Вернувшись в Нижнедевицк, я весь отдался газете, писал для нее все, что требовалось, включая даже стихи.
Из событий того времени мне как-то особенно запомнилась смерть одной нашей девушки. В наш клуб стала приходить младшая сестра Раисы Ишковой, девушка лет шестнадцати, светловолосая, с толстой длинной косой, прелестным и нежным лицом. Имени ее я теперь, почти через полвека, не могу припомнить. Она больше слушала, смотрела, как бы знакомилась с новым миром, ей открывавшимся. Мы не были в нее влюблены, а просто она нам нравилась. Приходила скромная, молчаливая девушка, почти подросток, чистенькая, умытая, ухоженная, как бывает в хороших семьях, где мать отдает всю себя детям.
Несколько дней она не приходила. Мы не успели хватиться, обеспокоиться. И вдруг нам сказали: «Ишкова умерла».
Она заболела дифтеритом. Болезнь быстро ее задушила.
Хоронила девушку вся наша небольшая организация, но пришло, конечно, много знакомых и родственников ее семьи. Я шел и думал о том, что мы не успели при жизни сказать ей все то доброе и хорошее, что чувствовали к ней. Надо торопиться высказать человеку, что он нам нравится, что мы его любим. А то ведь можно и опоздать.

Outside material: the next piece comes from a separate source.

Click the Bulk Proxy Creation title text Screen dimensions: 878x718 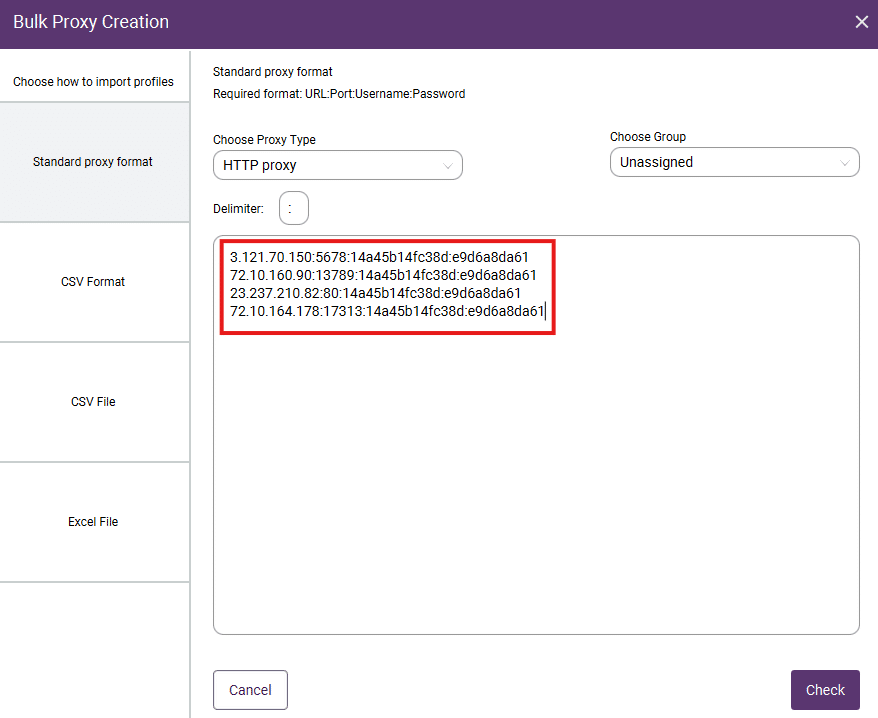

Вечерами мы часто собирались у Насти Шабалиной. Она была учительницей, немного старше нас. Знакомый кучугуровский крестьянин сказал мне о ней: «А, знаю, воробьиные ножки!» Ножки в самом деле у нее были тоненькие. Приходили я и Азаров. Мы оба, насколько понимаю, были в нее влюблены. Приходил художник Комаров, писавший декорации для местного летнего театра, серьезный мужчина, по сравнению с которым мы оказывались мальчишками. Мы сидели в полутьме, при тусклой керосиновой лампочке, я читал на память стихи Блока, Брюсова. Незадолго до того мне досталась книжка Брюсова «Опыты», в которой он собрал свои стихи, написанные в непривычных размерах, с гипердактилическими рифмами, с внутренними рифмами и тому подобное. Среди них запомнилось мне стихотворение «Буря с берега», написанное пеоном третьим: «Итак, это сон, моя маленькая…», ионический диметр «Приходит — страстно мечта стонет», «Близ медлительного Нила» и другие. Я читал и перечитывал их на все лады.